## Aim of the exercise:
Please decide whether each statement below agrees with the protest article, answering yes or no and quoting the deciding words from it. 1. The mass demonstration in Brussels is set for Feb. 14. 2. The article confirms that the Brussels event has received a police permit. 3. About 50,000 protesters marched in Brussels on Jan. 23.

## Reading text:
Inspired by the truckers in Ottawa and fuelled by social media, anti-vaccine protesters plan to swoop down on Paris and other European capitals before making their way to Brussels, the de facto capital of the European Union, for a mass demonstration on Feb. 14.
The “European Freedom Convoy,” as it is known on Twitter and other social media, reportedly has protests planned for all 27 national capitals in the EU, though details were scant Wednesday and it wasn’t clear whether the potentially massive Brussels event had received a police permit.
But any European protests would be nothing new.
On Jan. 23, about a week before the “Freedom Convoy” rolled into Ottawa, paralyzing the downtown, about 50,000 protesters took to the streets in Brussels to register their weariness with COVID-19 restrictions and vaccine mandates. Chanting “Liberty!” the marchers were dispersed by the police with water cannons.

## Dataset content:
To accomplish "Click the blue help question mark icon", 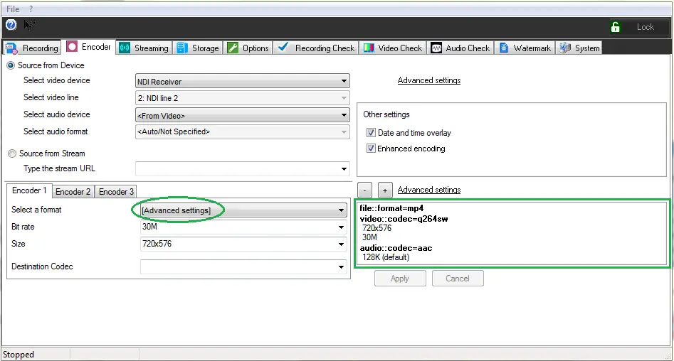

## Task answer:
1. Yes: "for a mass demonstration on Feb. 14"
2. No: "it wasn’t clear whether the potentially massive Brussels event had received a police permit"
3. Yes: "about 50,000 protesters took to the streets in Brussels"